23 septembre 2024, 11h00–12h30
Toulouse
Salle Auditorium 5
Finance Seminar
Résumé
We explore the adaptation of bank lending to environmental policy restrictions and its cross-sectional implications for the performance of borrowing firms. In April 2014, the Central Bank of Brazil introduced a socio-environmental policy (PRSA) designed to compel banks to reduce lending to highly polluting firms. The eleven largest banking conglomerates were given nine months to comply, while all other banks were granted an additional six months before the PRSA came into effect. We merge data from the full corporate credit registry (SCR) to the Ministry of Environment’s registry of potentially polluting activities (CTF/APP), which covers 390,000 unique firms from 2011 to 2019. We also incorporate bank financial statements (COSIF), firm employment data (RAIS), and other relevant bank- and firm-level characteristics.
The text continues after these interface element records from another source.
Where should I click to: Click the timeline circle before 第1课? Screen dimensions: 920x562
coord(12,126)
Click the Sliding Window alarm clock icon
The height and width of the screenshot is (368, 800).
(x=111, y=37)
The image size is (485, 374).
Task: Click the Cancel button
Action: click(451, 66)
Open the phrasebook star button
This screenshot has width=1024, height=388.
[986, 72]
First, we document that the largest banks began reducing lending to highly polluting firms immediately after the PRSA announcement, while smaller banks only did so after the policy was enacted. Second, using an event-study analysis, we find that the largest banks with high ex-ante loan exposures to polluting firms substantially reduced their credit supply. Specifically, firms with high pollution potential encountered a credit contraction of 23% immediately after the PRSA announcement, whereas firms with low pollution potential were unaffected by the policy shift. Third, smaller banks cut their loan supply to highly polluting firms by 32%. Overall, our findings show that banks adapt to a tightening of climate-related regulation in advance.